How does a whole country go digital?

Lessons from Estonia’s digital transformation

When I first visited Estonia 20 years ago, my first impression was that I had time traveled into the Middle Ages. In the capital, Tallinn, history comes alive in the incredibly well-preserved Old Town. As I returned to Estonia recently, I was again taken aback by this truly gorgeous medieval setting, but this time the history of the city felt even more dramatic. While the infrastructure and architecture surrounding me felt like it was from 500 hundred years ago, everything else in Estonia feels like stepping into the future. e-Estonia is breaking ground by embracing technology, with the government leading to create a digital society, transforming every economic sector.

While you’re in Estonia, you have a strong sense of how technology is affecting everything — from digitalizing court cases and travel to even small details like how doors and lights work. And money is no exception. Cash has mostly gone extinct in Tallinn. I traveled freely throughout the city, and I didn’t need any Euros. A small cup of coffee, street food, crafts from local vendors — whatever you need, you can pay with a card or with your phone.
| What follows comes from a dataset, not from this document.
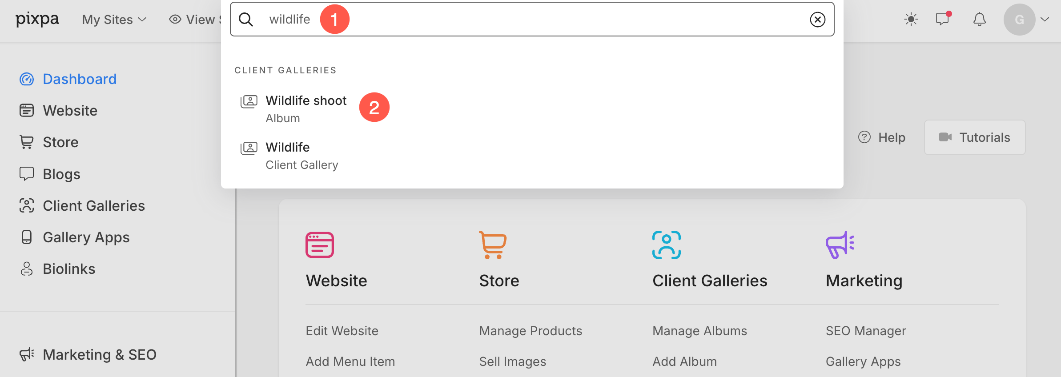Click the Help link
The width and height of the screenshot is (1061, 377).
click(x=882, y=137)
At Accion, we want to make the digital revolution in financial services work for the 3 billion people who have little to no access to savings accounts, loans, insurance, and other life-improving financial tools. So, during my visit to Estonia, I considered what lessons emerging markets could take from Estonia’s model. These were my top takeaways:

  • Strong institutions — primarily clear legal and regulatory rules — are crucial. Broadly, the government, the public sector, has a critical role to play to enable the success of the private sector. Rules can include plenty of space to innovate. And sometimes the government may make a strategic decision to have less regulations, though that choice should be conscious, not coincidental. As an example, Estonia has specific guidelines to enable quite a range of flexibility and advancements in terms of digital payments and certain digital services, like transportation.
  • Be open to outside innovation. It pays to open your country or company to the best talent from other countries or regions. Estonia shows this through its e-residency program, which enables digital EU residency for attractive entrepreneurial talent. This program draws top-notch foreign talent to blend with and develop local talent.
  • Effective digital transformation goes beyond finance. In my experience, you cannot have a successful digitalization of financial products and services without parallel digitalization of other infrastructure.
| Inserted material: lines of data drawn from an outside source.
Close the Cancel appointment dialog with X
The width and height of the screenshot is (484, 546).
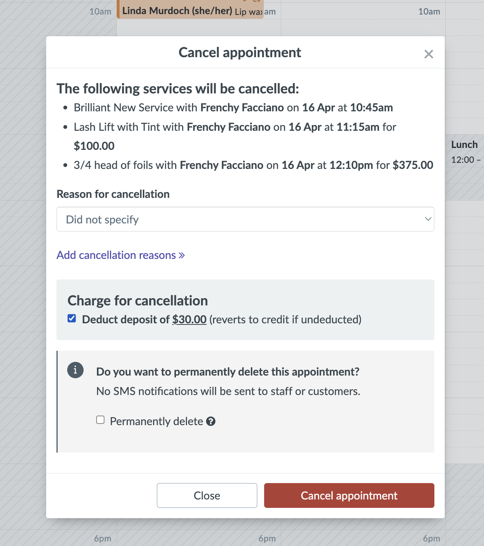[x=429, y=54]
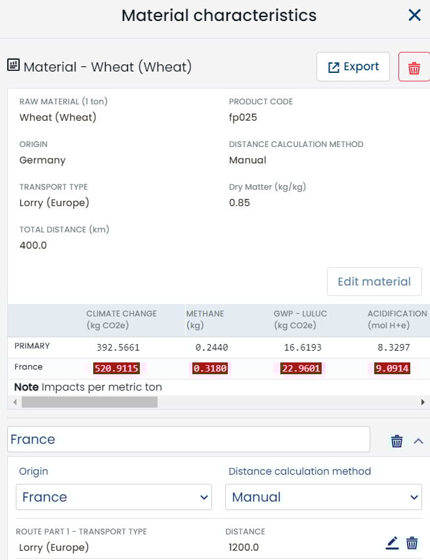The image size is (430, 560).
Task: Click the Export button
Action: pos(353,67)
While urban poverty was highly visible in Estonia during the 90s, there’s little poverty today. Digitalization of all sectors has played a huge role in this transformation. Given its relative wealth and EU membership, Estonia has some inherent advantages in being able to successfully transform digitally. We know that emerging markets would face many more challenges when implementing a similar digital-first infrastructure. In these countries, public institutions, legal and regulatory, are not as strong, with a handful of exceptions. Plus, they sometimes have weaker infrastructure, technology, telecoms, and IT systems — though this is improving and changing rapidly. And beyond systemic barriers, one cannot underestimate the power — and constraint — of habits, norms, and culture. In my experience living in an emerging country, people still have a long way to go before they can trust and embrace digital cash.

But that’s not to say that emerging countries can’t be leaders in digital innovation. On the contrary, agile entrepreneurs in these markets are making an opportunity out of the many constraints they confront, creating inventive solutions for problems clients face. These solutions can then be adopted or adapted in more developed markets. While Estonia may have an advantage in country-wide digitization, entrepreneurship knows no geopolitical boundaries and can make an impact in each country.

Even in Estonia, there are still a few areas the digital economy hasn’t yet reached. As I was wrapping up the last day of my visit, I finally hit a snag in my cash-free trip. I had visited a historic church to climb the stairs to the top of the highest tower in Tallinn only to find myself grounded by a “cash only” sign. I suppose when you’re focused on eternity, digitizing payments doesn’t feel as urgent.